• What you are asked to do:
From the line that contains "Image resolution: width=870" down to the final line below, please repeat each line exactly and nothing more, with no pictures.

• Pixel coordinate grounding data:
▼▼▼

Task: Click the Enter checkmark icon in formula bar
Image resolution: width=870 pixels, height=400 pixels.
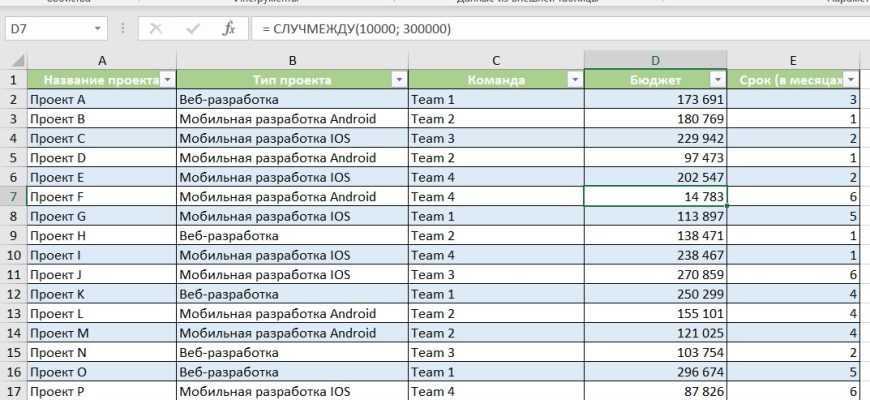Action: tap(192, 29)
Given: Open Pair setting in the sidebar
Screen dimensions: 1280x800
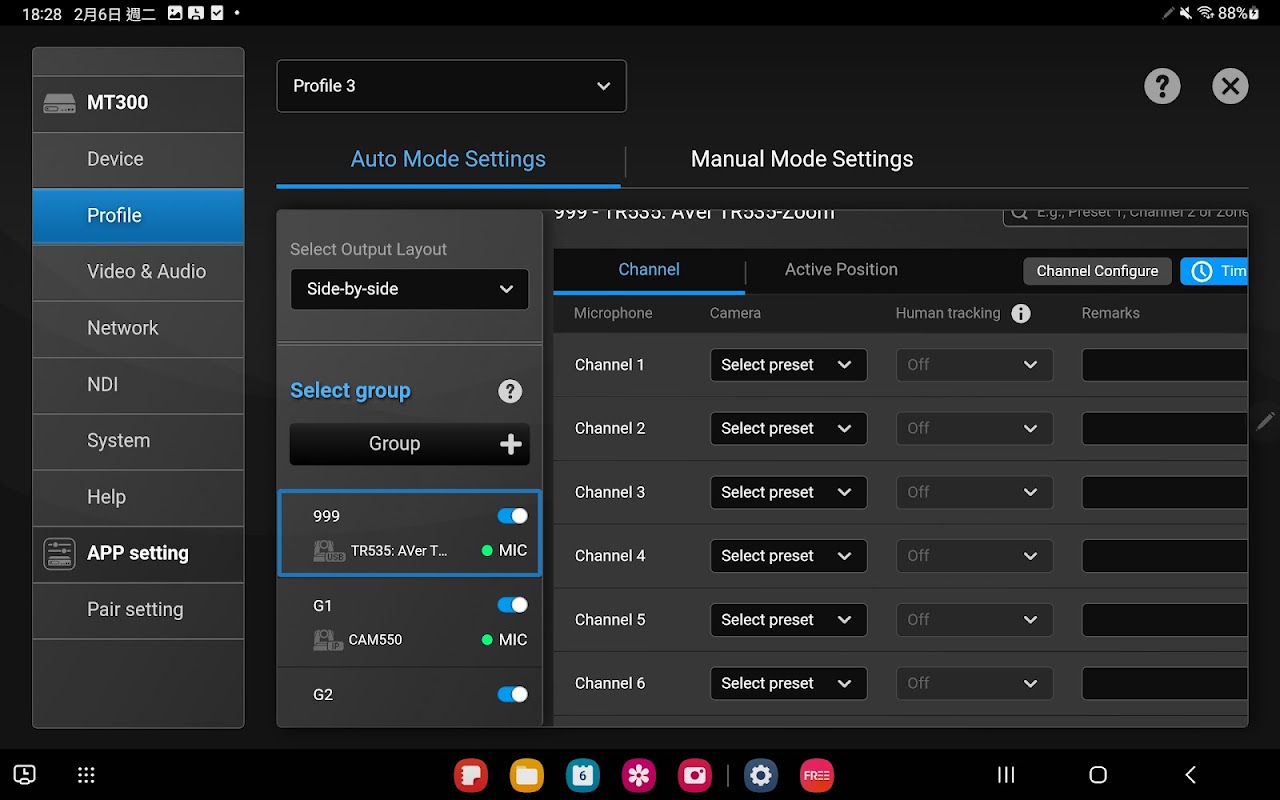Looking at the screenshot, I should (135, 610).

▲▲▲

• Answer space:
Image resolution: width=870 pixels, height=400 pixels.
Action: tap(192, 29)
Given: Open Pair setting in the sidebar
Screen dimensions: 1280x800
Looking at the screenshot, I should (135, 610).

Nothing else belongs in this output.